Lunar Roving Vehicle : Challenge lunaire


C’est une petite voiture, légère, pliable, presque rustique et pourtant, elle a posé la première pierre de ce qui sera peut-être la future économie énergétique de la Lune. Avec son architecture électrique élémentaire et ses batteries argent-zinc non rechargeables, le Lunar Roving Vehicle (LRV) des missions Apollo a fonctionné comme un laboratoire à ciel ouvert (sans jeu de mot) pour répondre à une question qui obsède aujourd’hui agences spatiales et industriels : à quoi ressemble une batterie qui doit survivre là où rien n’est fait pour elle ? En analysant ce rover conçu en 17 mois et abandonné sur place en trois exemplaires, on découvre que l’histoire du premier véhicule électrique lunaire est aussi peut-être l’histoire des futurs standards énergétiques de l’économie lunaire.

Crédit photo : Le LRV déployé pour Apollo 15 – @NASA

Le LRV devenu matrice énergétique

Quand la NASA valide le projet en 1969, elle ne commande pas un véhicule futuriste, mais un engin utilisé comme un consommable scientifique : un outil capable de s’ouvrir comme un transat, de supporter deux astronautes et d’étendre le rayon d’exploration.
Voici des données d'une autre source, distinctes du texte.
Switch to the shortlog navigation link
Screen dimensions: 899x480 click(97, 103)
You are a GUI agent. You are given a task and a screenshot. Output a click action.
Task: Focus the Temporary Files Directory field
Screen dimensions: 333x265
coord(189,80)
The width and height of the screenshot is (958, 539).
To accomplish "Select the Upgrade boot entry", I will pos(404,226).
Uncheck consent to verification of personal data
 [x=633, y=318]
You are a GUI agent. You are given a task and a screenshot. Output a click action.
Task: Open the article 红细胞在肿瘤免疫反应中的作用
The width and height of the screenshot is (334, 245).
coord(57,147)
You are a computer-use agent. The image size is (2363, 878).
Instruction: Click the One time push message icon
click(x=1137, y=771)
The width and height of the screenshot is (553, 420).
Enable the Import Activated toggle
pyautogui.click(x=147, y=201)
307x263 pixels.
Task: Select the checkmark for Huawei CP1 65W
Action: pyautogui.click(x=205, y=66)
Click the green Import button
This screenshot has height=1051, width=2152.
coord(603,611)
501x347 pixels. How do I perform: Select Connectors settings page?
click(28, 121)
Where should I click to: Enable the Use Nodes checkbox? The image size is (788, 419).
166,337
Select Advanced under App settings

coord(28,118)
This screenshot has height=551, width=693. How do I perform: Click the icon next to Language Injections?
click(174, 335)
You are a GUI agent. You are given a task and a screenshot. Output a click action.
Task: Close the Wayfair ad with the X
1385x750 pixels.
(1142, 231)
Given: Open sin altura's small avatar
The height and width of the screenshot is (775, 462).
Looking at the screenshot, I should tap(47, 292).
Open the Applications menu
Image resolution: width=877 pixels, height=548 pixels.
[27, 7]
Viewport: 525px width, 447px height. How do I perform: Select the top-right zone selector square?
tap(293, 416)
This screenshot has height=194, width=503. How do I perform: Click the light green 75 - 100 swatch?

Boeing et Delco ont 17 mois pour livrer un véhicule 100 % électrique, 100 % fiable, 100 % sacrifiable. Le résultat est une plate-forme tubulaire de 210 kg, pliable, fonctionnelle, pensée pour être abandonnée sur place. Autant dire un manifeste technique sur la manière de penser l’énergie sans maintenance.

Il faut visualiser, aucune recharge possible sur la Lune, aucune infrastructure, aucun panneau solaire embarqué, aucun module de secours. Seules deux batteries argent-zinc de 36 V, irréversibles, scellées, conçues pour ne délivrer qu’un cycle de vie : 121 Ah chacune, soit 242 Ah pour l’ensemble du système. Dans un environnement où les températures passent de +120 °C à −155 °C, avec un vide absolu et une poussière abrasive, ces accumulateurs devaient tenir environ 57 km théoriques, bien plus que les distances réellement parcourues.

Gérer l’énergie comme une denrée

Le LRV a été pensé comme un projet de sobriété énergétique maximale. Pas par militantisme : par nécessité. Chaque watt disponible devait être investi dans le déplacement, la direction, la caméra, la communication. Rien de superflu, aucune redondance luxueuse, aucune électronique gourmande. Cette architecture crée un précédent fondamental et surtout qui pourrait résonner aux oreilles des constructeurs : sur la Lune, l’énergie n’est pas un flux, mais un stock. Tant qu’aucune infrastructure de recharge n’existe, un véhicule lunaire fonctionne dans une économie d’accumulateurs jetables, où la batterie n’est plus un consommable de mobilité mais un actif logistique.

Ce modèle, à lui seul, préfigure l’économie énergétique des bases lunaires : avant que l’on ne construise des stations solaires, du stockage thermique ou des piles à combustible régénérables, la première contrainte sera celle d’un coût par kilowatt-heure livré depuis la Terre. Pour Apollo, chaque batterie argent-zinc coûtait cher, pesait lourd, prenait du volume dans le module lunaire, et n’avait qu’une seule vie utile. Aujourd’hui, alors que les concepts de rovers (GM, JAXA–Toyota, Intuitive Machines) imaginent des missions plus longues et des plateformes partagées, c’est encore cette logique héritée du LRV qui prédomine : aucune mission robotique ou habitée ne peut se permettre une surconsommation énergétique.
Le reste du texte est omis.